Tuesday 11 October 2011

Seeing no birds in Norfolk

A few of us had booked a birdy long weekend in Norfolk about six months ago. At peak time, we would surely be knee-deep in rarities, fighting Yellow-browed Warblers off with our bare hand, shooing Olive-backed Pipits off the pavements. The westerly winds had other ideas however, and as our long-awaited trip dawned, so too did the realisation that we were going to see almost nothing. Naturally, we turned to drink.



We had left on Thursday morning, and taken a circuitous route that involved dipping the Semipalmated Sandpiper at East Tilbury, spending eleven hours in the Hornchurch/Romford area picking the Monkey up, ticking the Sandhill Crane for the England list I don't keep, and finally arriving in West Norfolk late afternoon. Rather than go out birding, we made for the nearest pub.

Whereas my trip to Shetland was characterised by 8pm being thought of as a late night, this trip to Norfolk was the birding equivalent of Ibiza (though without any Mediterranean species). Wherry on draft and a rack of ribs, does it come any better? The boozing continued back at the accomodation, and about twenty minutes after we all went to bed, Dave Mo got up and started his morning routine with a shower. This was to become a feature of the holiday.




The following day, suitably refreshed after fifteen million gallons of beer and about an hour's sleep, we indecisively made our way to Hunstanton. There we saw no birds over the course of about half an hour, and then gave up and went to a cafe for breakfast. After more indecisiveness and ever-increasing numbers of Gadwall being released, we set upon a new plan which took us to Cley. Guess what? We saw no birds. Well, we saw a handful of Great Skuas and some Goldies, but the Richard's Pipits and Red-flanked Bluetails were sadly lacking. We couldn't even find the Lapland Buntings that had been reported from the Eye Field. This was not for want of trying though. I spent about an hour scanning and scanning, and in the process was nearly forced to kill about twenty other birders.
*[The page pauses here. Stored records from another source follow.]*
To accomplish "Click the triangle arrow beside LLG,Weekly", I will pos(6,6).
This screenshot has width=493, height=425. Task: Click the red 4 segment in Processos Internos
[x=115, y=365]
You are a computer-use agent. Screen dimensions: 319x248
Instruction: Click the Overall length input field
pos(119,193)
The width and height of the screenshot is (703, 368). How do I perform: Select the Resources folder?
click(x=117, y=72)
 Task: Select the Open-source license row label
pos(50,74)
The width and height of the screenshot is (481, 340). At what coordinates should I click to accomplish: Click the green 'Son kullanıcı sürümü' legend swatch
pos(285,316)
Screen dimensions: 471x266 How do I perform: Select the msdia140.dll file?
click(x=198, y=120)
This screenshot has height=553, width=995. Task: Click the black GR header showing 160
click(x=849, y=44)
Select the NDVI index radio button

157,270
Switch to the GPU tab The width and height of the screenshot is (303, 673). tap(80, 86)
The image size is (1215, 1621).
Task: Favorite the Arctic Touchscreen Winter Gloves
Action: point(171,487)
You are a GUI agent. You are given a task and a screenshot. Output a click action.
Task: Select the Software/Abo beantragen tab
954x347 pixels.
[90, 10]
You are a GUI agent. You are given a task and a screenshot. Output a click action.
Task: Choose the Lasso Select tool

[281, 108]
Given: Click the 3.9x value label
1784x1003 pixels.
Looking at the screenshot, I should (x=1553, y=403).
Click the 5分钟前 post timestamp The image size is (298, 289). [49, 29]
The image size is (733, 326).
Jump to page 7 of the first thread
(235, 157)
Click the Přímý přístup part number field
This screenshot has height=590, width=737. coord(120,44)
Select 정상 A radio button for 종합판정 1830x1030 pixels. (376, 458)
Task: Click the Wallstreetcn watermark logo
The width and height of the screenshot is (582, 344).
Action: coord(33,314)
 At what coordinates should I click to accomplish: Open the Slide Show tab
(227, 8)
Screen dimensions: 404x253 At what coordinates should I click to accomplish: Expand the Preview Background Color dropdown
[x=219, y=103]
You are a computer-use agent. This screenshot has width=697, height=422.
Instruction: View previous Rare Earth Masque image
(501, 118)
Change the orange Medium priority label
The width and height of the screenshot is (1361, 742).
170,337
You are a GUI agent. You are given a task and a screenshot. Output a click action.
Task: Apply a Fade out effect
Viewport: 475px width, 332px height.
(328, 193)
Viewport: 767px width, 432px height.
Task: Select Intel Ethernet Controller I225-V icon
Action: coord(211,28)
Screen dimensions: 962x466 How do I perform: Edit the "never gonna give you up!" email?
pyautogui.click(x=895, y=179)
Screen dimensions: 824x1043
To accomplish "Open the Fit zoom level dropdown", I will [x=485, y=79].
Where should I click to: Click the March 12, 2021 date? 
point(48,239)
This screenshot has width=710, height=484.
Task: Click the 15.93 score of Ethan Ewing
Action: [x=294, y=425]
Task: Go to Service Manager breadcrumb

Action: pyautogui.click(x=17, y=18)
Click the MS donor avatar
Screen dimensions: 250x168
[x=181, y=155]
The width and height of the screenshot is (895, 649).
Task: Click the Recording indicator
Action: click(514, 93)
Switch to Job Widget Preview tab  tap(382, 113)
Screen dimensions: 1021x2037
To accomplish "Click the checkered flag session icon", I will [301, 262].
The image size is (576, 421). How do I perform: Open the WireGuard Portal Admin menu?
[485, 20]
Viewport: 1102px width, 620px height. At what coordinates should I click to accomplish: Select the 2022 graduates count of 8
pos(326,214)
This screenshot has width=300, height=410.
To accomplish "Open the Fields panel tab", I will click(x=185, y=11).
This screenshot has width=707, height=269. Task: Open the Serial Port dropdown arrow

Perhaps this is unique to the type of birding gentry found only in Norfolk, or perhaps this is a sign of national malaise, but not a single other birder could be bothered to actually look for the Laps. This didn't stop all twenty of them coming up to Hawky and I, setting up their scopes, and then asking if we had them. When we answered no, they looked through their scopes for approximately eight seconds each, and then picked them up and walked off back to the beach, their car, their deckchair, whatever. To begin with I was fairly cheerful about it. Nope, hadn't seen them, but it was a big field and they were small birds. Then I started saying that only by looking could you hope to find. Then I became a little short, and asked them how many birders they could actually see looking for them. When this didn't faze them at all, and they walked off exactly as all the others had done before them, I snapped, and was possibly then overtly rude to the next lot that turned up and called them a bunch of of lazy goodfornothing wankers and that I was not there just to ensure that they could view a Lapland Bunting through my scope and that they could just piss off. At that point we too decided to leave, which was fortunate, as the next sixty-something well-kitted-out birding incompetent who had asked me if I had the Lapland Buntings for him would likely have been twatted with my extremely substantial tripod, and then battered to death whilst on the floor with the blunt end of my SLR.



Next stop Wells Wood, where we all wandered around disconsolently for ages, and on the point of leaving were extremely fortunate that my Shetland-trained ears picked out the Yellow-browed Warbler which then proceeded to utterly elude us, bar more brief calls, for a further hour. I forget what we did next, but it almost certainly didn't involved birds and almost certainly did involve beer in dramatic quantites whilst we waited for Dave Mo to get up and for the next day to start.

The next day was pretty fun it has to be said. We left the Mo and the Monkey watching some rugby game or other, and Shaun, Hawky, Redsy and me went off to Twitchwell to photograph waders. This we achieved, though at the cost of getting rather wet, particularly Shaun. It's all about fieldcraft. Position yourself correctly, don't move (unless a wave threatens to drown you), be patient, and the birds will come to you. This culminated in me being surrounded by Knot, Barwit and Turnstone literally feet away, it was superb. I rattled off some 850 frames in the two hours I was there, some of which you are privileged to see littering this post. Kind of. After some comedy antics from the orienteering team of Monkey and Mo, who tried to access Titchwell via Thornham saltmarsh, we attempted a Seawatch at Sheringham, saw nothing, and went home for - wait for it - some beers.




And that was it really. Norfolk in three days netted one Yellow-browed Warbler and a few Skuas. We decided we would cut our losses and so we all went home and back to work. Yes, even me. Happily we went via Suffolk, which actually had some birds. And you can see some of those... in the next program post.

PS  If you didn't read the last sentence in a David Attenborough voice you will have entirely missed out on what I was trying to achieve. Natch.